Yo descubrí que no había sido así cuando, en 1998, tuve ocasión de escuchar a Richard Rorty describir la situación política en los Estados Unidos como la de una izquierda distraída en hostilidades identitarias (étnicas, religiosas y sexuales) mientras se invertía el proceso de aburguesamiento de los trabajadores y comenzaba el de proletarización de la burguesía. Rorty pronosticó entonces que volverían a ponerse de moda los chistes de mal gusto sobre mujeres y afroamericanos, que los trabajadores empobrecidos culparían de su desdicha a la burocracia política que teledirigía sus vidas, a los agentes de bolsa y a los profesores posmodernos, y que en ese caso podrían aparecer movimientos populistas que derrocasen a gobiernos constitucionales.
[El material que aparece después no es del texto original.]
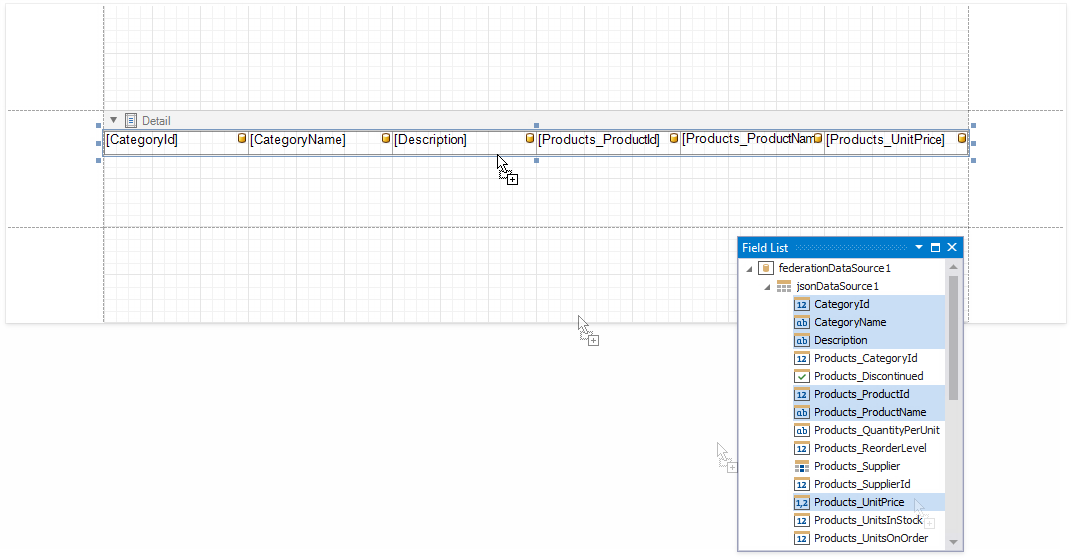This screenshot has height=560, width=1072.
Task: Click the CategoryName text type icon
Action: 801,322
Casi todos los que le escuchaban pensaron que eran exageraciones de un liberal decadente que sobrevaloraba a unos pocos intelectuales calenturientos de un país extraterrestre. Craso error.
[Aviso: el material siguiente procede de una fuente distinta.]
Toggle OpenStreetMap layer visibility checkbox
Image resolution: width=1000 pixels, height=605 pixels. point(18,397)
En cuanto la situación económica empeoró (hasta desembocar en la crisis de 2008) y empezó a dificultar la prosecución de la lucha contra las desigualdades —esa “droga” que Lennon denunciaba—, que había sido hasta entonces el fundamento de la democracia social y de la cohesión política, volvió a aparecer toda la artillería retórica sesentayochesca de la revolución cultural, que se ha revelado como una vía mucho más fácil y rápida para alcanzar triunfos electorales, aunque sus costes sean la transformación del estado del bienestar en estado del malestar, el enquistamiento de la discordia social y la conversión de la esfera pública en una confrontación “cultural” y libidinosa —ahora decimos “emocional”— de identidades de todo género que corroe el régimen de opinión pública. Una confrontación que ya no se llama “revolución”, sino “guerra cultural”, porque ya no enarbola la ensoñación de una nueva humanidad redimida del pecado: aspira únicamente a servirse de unos conflictos cuya exacerbación impide su resolución por la vía del derecho para alcanzar cuotas de poder efímeras, pero satisfactorias para quienes las disfrutan, y que garantizan la insatisfacción permanente de quienes las padecen.